Jewel und ich sahen uns verzweifelt an.
"Ich muss sterben." sagte Rian plötzlich. "Ich muss hier raus. Das geht nur, wenn ich sterbe."
Inzwischen hüpfte Jewels Familie hinter uns in die Zelle zu Rian.
Jewel wandte sich zu ihrer Familie um. "Wir müssen uns bei ihr entflammen. Sie muss hier raus. Dazu muss sie aber sterben. Anders gehts nicht."
Ich hüpfte auf Rians Schoß. "Bist du dir sicher, Rian?"
Sie nickte nur.

Darryl

"Ihr könnt mich nicht hier festhalten wie einen Hund." knurrte ich wütend und zerrte an der Kette.

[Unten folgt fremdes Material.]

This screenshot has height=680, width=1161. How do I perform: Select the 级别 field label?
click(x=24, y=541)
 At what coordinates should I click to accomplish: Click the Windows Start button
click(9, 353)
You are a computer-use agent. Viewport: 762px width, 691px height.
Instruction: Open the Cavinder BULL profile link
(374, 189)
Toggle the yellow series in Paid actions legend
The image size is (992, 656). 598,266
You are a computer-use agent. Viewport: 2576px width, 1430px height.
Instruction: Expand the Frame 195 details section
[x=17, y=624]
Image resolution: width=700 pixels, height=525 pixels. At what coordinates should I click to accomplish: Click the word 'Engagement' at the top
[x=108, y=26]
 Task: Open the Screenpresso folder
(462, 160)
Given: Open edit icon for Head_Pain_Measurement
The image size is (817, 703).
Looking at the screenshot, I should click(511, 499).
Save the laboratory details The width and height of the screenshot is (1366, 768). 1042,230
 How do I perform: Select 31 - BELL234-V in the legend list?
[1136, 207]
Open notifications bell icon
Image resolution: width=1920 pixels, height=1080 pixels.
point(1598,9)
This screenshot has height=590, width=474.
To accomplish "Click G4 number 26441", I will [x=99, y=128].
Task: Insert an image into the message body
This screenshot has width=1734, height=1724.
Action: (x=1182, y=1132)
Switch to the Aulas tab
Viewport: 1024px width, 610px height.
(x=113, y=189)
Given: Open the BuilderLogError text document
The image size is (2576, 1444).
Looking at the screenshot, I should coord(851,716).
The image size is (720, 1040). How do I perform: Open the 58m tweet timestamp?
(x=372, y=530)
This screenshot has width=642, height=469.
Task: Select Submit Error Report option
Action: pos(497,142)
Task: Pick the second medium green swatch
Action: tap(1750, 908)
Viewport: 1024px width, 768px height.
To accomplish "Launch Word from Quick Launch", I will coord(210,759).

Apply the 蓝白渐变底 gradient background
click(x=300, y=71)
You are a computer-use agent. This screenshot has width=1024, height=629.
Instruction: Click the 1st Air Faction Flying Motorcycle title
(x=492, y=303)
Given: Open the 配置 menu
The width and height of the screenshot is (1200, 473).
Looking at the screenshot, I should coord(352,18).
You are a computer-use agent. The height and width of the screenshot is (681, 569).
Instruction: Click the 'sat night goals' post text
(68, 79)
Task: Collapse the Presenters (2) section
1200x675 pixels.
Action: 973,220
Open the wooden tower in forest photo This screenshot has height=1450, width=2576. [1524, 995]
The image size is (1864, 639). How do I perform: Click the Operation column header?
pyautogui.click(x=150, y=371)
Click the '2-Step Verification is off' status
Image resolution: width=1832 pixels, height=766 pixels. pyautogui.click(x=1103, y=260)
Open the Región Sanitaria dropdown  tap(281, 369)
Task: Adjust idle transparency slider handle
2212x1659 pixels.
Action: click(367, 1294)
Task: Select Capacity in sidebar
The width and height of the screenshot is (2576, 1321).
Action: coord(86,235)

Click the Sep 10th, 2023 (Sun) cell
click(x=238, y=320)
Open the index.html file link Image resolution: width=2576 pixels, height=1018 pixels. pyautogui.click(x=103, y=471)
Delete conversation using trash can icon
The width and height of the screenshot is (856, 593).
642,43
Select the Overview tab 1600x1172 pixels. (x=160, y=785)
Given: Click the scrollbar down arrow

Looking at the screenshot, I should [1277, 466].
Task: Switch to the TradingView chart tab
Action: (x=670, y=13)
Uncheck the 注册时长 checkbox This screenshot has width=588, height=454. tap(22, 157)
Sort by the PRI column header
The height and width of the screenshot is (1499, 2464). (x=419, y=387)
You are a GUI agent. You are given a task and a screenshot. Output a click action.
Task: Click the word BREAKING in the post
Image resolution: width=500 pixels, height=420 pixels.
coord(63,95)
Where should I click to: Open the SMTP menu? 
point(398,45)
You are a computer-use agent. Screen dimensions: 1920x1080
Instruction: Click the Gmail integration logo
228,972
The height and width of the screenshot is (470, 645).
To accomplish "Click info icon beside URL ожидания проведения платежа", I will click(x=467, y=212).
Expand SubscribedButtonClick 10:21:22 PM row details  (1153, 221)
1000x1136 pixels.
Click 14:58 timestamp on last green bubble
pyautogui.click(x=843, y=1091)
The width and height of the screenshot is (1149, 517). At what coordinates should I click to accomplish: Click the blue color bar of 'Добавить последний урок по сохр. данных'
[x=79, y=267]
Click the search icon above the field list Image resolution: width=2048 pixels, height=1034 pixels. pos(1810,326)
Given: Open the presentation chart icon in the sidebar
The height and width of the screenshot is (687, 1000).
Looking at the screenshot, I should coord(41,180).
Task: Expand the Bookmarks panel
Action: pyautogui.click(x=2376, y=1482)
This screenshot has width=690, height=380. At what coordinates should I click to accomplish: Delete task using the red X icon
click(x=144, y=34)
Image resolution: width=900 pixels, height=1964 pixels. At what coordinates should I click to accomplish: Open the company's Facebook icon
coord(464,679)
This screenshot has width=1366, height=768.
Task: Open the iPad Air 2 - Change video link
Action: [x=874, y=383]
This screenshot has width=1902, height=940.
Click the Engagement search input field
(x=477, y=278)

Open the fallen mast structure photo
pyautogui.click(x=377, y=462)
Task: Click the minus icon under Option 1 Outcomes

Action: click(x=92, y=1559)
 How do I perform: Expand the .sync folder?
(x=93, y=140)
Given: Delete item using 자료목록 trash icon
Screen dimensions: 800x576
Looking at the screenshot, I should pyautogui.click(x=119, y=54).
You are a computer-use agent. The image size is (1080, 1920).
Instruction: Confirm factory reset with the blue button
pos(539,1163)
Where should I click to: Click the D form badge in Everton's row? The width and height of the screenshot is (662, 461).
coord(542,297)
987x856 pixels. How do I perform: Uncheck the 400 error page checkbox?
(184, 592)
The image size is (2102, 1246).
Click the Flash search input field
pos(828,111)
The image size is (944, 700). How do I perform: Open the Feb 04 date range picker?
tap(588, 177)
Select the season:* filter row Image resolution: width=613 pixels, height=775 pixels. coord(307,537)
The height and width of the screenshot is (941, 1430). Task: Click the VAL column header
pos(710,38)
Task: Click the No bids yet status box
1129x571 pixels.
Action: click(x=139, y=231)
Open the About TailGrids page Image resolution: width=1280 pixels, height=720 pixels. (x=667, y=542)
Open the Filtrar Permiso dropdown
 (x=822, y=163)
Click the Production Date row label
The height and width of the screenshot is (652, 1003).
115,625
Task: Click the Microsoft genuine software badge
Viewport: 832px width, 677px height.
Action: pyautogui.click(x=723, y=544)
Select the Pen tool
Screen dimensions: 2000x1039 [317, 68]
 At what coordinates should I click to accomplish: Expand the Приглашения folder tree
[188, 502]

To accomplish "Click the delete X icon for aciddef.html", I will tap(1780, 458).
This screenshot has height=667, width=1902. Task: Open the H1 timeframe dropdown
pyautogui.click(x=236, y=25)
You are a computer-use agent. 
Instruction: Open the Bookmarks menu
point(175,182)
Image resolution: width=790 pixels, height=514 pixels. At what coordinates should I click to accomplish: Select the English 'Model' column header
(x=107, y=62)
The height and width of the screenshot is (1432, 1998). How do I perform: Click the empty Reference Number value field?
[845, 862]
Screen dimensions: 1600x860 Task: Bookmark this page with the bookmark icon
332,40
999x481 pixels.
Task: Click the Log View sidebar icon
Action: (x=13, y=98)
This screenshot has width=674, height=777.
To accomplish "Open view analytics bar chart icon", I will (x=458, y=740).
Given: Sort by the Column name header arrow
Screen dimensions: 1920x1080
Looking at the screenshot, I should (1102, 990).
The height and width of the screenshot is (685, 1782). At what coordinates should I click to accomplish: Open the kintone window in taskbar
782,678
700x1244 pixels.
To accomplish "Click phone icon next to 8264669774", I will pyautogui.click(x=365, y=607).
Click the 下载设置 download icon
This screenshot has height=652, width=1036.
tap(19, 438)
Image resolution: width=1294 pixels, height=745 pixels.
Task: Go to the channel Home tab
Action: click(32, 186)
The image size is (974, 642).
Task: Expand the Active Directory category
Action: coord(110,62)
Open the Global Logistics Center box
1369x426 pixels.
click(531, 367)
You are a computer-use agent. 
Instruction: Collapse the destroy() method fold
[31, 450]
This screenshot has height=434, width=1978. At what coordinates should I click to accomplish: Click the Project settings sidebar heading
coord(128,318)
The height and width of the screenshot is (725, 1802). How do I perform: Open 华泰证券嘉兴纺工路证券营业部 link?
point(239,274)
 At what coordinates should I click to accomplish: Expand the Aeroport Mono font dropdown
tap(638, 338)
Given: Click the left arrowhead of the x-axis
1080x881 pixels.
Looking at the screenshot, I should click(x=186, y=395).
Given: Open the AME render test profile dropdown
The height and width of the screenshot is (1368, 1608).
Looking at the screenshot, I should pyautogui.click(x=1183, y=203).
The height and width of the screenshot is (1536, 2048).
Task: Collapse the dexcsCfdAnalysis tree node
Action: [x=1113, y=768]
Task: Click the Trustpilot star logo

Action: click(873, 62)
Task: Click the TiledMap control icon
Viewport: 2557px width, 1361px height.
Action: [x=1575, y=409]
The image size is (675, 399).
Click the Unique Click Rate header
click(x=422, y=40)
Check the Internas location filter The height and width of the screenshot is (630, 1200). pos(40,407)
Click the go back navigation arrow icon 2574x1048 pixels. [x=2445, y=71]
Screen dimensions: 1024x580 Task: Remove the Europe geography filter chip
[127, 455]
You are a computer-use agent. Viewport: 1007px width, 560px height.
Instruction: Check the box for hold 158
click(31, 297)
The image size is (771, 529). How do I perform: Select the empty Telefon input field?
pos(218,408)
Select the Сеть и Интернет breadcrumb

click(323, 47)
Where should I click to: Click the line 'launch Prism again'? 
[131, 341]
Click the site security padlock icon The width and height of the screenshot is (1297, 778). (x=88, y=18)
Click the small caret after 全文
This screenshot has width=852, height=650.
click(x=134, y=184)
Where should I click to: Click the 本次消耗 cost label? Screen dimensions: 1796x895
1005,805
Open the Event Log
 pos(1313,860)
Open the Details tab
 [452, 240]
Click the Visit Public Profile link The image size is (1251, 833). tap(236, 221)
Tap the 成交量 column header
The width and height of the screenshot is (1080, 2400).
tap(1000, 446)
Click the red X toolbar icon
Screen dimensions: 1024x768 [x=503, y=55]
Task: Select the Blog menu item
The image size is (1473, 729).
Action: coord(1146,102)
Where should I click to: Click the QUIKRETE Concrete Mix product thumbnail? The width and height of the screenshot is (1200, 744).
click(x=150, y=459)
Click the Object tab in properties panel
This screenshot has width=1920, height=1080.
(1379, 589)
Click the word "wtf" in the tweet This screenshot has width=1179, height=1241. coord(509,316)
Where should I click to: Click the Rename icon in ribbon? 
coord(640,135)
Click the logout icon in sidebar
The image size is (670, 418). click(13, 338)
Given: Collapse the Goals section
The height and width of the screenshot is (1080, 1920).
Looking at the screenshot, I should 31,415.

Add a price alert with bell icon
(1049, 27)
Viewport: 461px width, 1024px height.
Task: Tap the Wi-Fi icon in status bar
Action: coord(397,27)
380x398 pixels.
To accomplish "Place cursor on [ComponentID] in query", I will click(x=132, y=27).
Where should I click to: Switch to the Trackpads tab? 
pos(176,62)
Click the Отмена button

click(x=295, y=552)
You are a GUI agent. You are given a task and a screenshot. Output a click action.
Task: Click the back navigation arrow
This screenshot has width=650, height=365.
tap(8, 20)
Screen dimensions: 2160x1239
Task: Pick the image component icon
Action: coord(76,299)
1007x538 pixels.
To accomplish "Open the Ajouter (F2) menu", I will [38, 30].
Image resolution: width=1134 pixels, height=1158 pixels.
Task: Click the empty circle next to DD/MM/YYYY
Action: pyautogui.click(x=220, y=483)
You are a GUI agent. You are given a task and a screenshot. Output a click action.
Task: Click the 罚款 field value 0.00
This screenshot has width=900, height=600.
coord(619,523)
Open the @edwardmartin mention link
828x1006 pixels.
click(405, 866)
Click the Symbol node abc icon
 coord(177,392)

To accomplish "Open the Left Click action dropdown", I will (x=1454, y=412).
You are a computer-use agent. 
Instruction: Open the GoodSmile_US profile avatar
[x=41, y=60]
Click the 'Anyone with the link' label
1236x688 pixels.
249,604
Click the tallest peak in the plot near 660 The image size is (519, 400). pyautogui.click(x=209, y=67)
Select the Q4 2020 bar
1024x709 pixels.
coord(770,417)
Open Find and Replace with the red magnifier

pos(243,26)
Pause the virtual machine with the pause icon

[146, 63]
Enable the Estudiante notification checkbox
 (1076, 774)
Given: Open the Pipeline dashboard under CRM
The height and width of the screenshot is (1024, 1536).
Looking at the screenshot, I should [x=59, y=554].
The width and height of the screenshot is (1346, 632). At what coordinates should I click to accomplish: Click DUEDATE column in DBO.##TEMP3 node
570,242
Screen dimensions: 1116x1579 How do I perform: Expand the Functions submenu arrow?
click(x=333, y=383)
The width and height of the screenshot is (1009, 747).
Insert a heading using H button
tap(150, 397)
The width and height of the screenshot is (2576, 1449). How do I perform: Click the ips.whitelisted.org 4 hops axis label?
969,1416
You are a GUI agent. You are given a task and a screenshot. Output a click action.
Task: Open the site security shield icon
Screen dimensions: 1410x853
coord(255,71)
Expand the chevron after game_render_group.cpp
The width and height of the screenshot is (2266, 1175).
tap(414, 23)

"Doch, Junge, könn' wir." lallte Diane.
Ich spürte, seit ich aufgewacht war, dauernd Angst. Schmerzen. Irgendwann gar nichts mehr. Es waren nicht meine Gefühle.
Rian.
Es waren Rians.
Wir hatten eine tiefe Verbindung. Sie hatte mir ihr Blut gegeben.
Es machte mich wahnsinnig, nicht zu wissen, wo sie war, was sie tat.
Noch wahnsinniger machte es mich, das ich zuerst ihre Gefühle spüren konnte, jetzt jedoch nichts mehr da war.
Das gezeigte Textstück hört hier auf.